INVESTIGADORES
BOUZAT Cecilia Beatriz
congresos y reuniones científicas
Título:
Drug repurposing strategy targeting serotonin-gated ion channels
Autor/es:
RODRIGUEZ ARAUJO, N.; HERNANDO, G.S.; BOUZAT, C.
Lugar:
Mar del Plata
Reunión:
Congreso; REUNIÓN CONJUNTA SAIC SAI&FAIC SAFIS 2022; 2022
Institución organizadora:
Sociedad Argentina de Investigación Clinica, Sociedad Argentina de Inmunología y Sociedad Argentina de Fisiología
Resumen:
Drug repurposing is an effective strategy for identifying new therapeutic use(s) for currently available drugs. We focused on serotonin (5-HT)-gated ion channels of nematodes and vertebrates and tested a series of clinically used drugs by electrophysiological techniques. We studied a nematode serotonin-activated chloride channel, MOD-1, as a novel target for antiparasitic drugs, and the vertebrate 5-HT3A receptor as a drug target for the treatment of nausea, emesis, and irritable bowel syndrome. Receptors were expressed in mammalian cells and their function was measured by whole-cell recordings. Drug screening assays revealed that piperazine (PZE), an anthelmintic drug acting at nematode GABA receptors, decreased macroscopic currents elicited by 5-HT of MOD-1 (IC50 113±29 μM). The analysis indicated that PZE acts as a negative allosteric modulator of MOD-1. Moreover, motility assays using the nematode model Caenorhabditis elegans showed that the negative modulation impacts on worm behavior, thus confirming the inhibition of MOD-1 as a novel anthelmintic mechanism. We tested PZE derivatives acting as H1-antihistamine drugs and found that hydroxyzine inhibited MOD-1 responses whereas cetirizine did not have any effect.

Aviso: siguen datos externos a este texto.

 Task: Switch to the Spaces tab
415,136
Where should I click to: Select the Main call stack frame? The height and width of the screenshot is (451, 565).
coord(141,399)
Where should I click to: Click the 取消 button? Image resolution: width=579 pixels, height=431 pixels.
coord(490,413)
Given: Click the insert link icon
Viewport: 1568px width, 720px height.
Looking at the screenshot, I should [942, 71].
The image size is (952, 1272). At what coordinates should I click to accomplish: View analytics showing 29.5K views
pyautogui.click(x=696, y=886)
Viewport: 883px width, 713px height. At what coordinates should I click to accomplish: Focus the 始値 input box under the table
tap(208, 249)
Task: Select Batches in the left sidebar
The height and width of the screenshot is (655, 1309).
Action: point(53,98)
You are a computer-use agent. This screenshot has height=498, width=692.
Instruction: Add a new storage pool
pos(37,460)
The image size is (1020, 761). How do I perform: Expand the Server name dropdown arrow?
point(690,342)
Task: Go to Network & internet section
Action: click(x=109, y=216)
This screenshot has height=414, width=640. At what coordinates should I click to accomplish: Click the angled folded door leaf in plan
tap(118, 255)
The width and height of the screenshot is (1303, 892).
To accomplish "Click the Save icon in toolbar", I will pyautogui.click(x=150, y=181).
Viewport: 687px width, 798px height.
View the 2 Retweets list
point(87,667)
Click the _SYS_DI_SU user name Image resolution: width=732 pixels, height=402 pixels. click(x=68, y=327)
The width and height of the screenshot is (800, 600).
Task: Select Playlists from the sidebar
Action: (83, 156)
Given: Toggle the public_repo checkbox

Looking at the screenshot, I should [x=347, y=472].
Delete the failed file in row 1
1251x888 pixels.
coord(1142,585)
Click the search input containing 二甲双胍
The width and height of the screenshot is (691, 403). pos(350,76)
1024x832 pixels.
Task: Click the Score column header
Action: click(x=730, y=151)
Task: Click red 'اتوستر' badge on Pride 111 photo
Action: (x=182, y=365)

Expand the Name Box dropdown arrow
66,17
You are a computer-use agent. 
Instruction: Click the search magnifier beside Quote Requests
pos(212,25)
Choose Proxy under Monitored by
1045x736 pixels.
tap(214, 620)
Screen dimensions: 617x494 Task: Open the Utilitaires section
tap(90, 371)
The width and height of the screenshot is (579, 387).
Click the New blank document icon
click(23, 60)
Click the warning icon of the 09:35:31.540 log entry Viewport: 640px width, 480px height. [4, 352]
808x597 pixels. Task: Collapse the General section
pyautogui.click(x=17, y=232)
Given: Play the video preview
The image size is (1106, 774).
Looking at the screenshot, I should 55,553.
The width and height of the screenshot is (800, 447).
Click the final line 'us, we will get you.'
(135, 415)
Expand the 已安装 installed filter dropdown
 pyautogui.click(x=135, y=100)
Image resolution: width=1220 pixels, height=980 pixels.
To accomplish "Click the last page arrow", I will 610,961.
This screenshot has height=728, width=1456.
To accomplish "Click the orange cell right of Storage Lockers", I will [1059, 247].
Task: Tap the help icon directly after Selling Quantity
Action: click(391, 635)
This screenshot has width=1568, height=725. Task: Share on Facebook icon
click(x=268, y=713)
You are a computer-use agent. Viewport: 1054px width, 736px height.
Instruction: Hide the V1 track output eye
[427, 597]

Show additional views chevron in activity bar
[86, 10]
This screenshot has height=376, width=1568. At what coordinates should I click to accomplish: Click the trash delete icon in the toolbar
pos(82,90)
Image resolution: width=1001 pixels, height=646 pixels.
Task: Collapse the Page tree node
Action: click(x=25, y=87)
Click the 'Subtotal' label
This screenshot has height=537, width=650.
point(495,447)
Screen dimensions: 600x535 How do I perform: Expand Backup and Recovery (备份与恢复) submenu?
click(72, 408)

We also showed that tryptamine, which has significantly higher agonist efficacy for MOD-1 (α=80%) than for 5-HT3A (α=27%), affected worm motility, indicating that it can be a novel anthelmintic lead compound. Moreover, we found that sumatriptan, a tryptamine-derivative currently used for migraine, also inhibited MOD-1 currents elicited by 5-HT. In 5-HT3A studies, we found that PZE also decreased macroscopic responses elicited by 5-HT (IC50 238±89 μM), thus revealing a novel allosteric inhibitor of this receptor. Our drug repurposing approach contributes to identify new targets and novel pharmacological uses of clinical drugs on a rational basis.